The standard electrode potential (M$$^{3+}$$/M$$^{2+}$$) for V, Cr, Mn & Co are $$-0.26$$ V, $$-0.41$$ V, $$+1.57$$ V and $$+1.97$$ V, respectively. The metal ions which can liberate H$$_2$$ from a dilute acid are

We need to identify which M$$^{2+}$$ ions can liberate H$$_2$$ from dilute acid, given the standard electrode potentials E°(M$$^{3+}$$/M$$^{2+}$$).

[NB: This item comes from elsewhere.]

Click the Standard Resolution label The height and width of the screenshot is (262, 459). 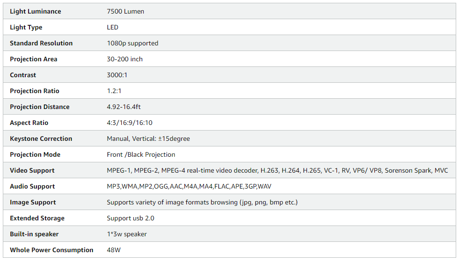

Concept: For M$$^{2+}$$ to liberate H$$_2$$ from dilute acid, M$$^{2+}$$ must act as a reducing agent, i.e., it should be oxidized to M$$^{3+}$$ while reducing H$$^+$$ to H$$_2$$.

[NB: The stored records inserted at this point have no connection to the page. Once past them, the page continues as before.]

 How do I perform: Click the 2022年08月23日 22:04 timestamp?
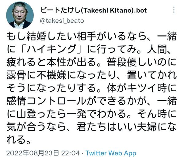[43, 153]
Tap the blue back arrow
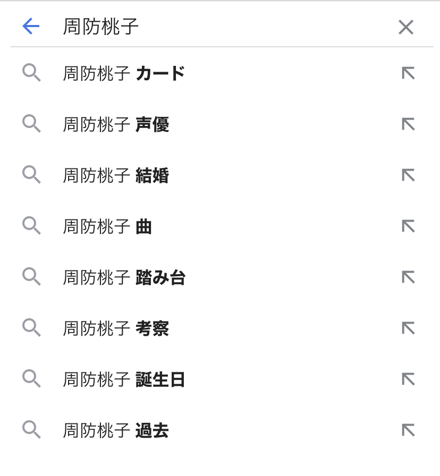440x476 pixels. pos(31,26)
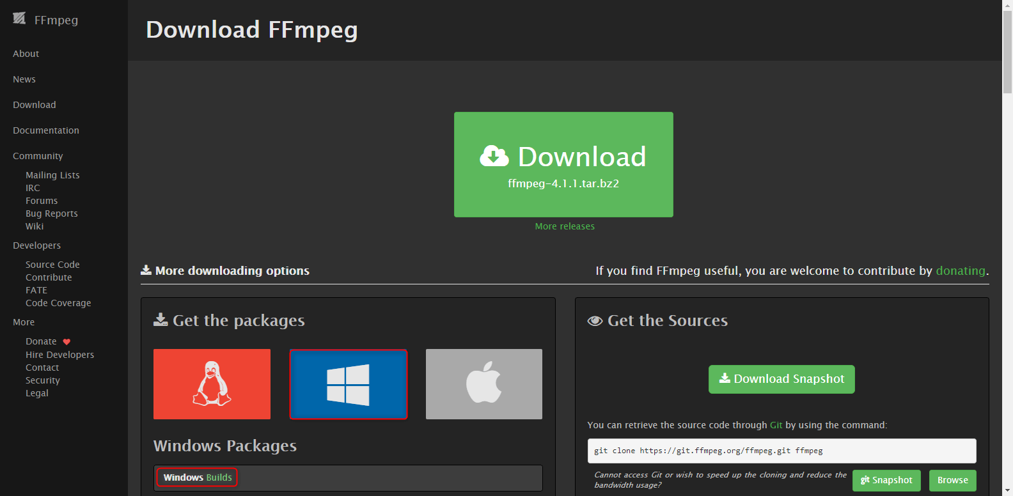Go to News in the sidebar
Screen dimensions: 1013x496
click(24, 79)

The reaction is: $$\text{M}^{2+} + \text{H}^+ \to \text{M}^{3+} + \frac{1}{2}\text{H}_2$$

For this reaction to be spontaneous, the overall cell potential must be positive:

$$E°_{\text{cell}} = E°_{\text{cathode}} - E°_{\text{anode}} = E°(\text{H}^+/\text{H}_2) - E°(\text{M}^{3+}/\text{M}^{2+}) > 0$$

Since $$E°(\text{H}^+/\text{H}_2) = 0$$ V, we need:

$$E°(\text{M}^{3+}/\text{M}^{2+}) < 0$$

Checking the given values:

V: E° = $$-0.26$$ V (negative) — V$$^{2+}$$ CAN liberate H$$_2$$

Cr: E° = $$-0.41$$ V (negative) — Cr$$^{2+}$$ CAN liberate H$$_2$$

Mn: E° = $$+1.57$$ V (positive) — Mn$$^{2+}$$ CANNOT liberate H$$_2$$

Co: E° = $$+1.97$$ V (positive) — Co$$^{2+}$$ CANNOT liberate H$$_2$$

Therefore, V$$^{2+}$$ and Cr$$^{2+}$$ can liberate H$$_2$$ from dilute acid.

The correct answer is Option 3: V$$^{2+}$$ and Cr$$^{2+}$$.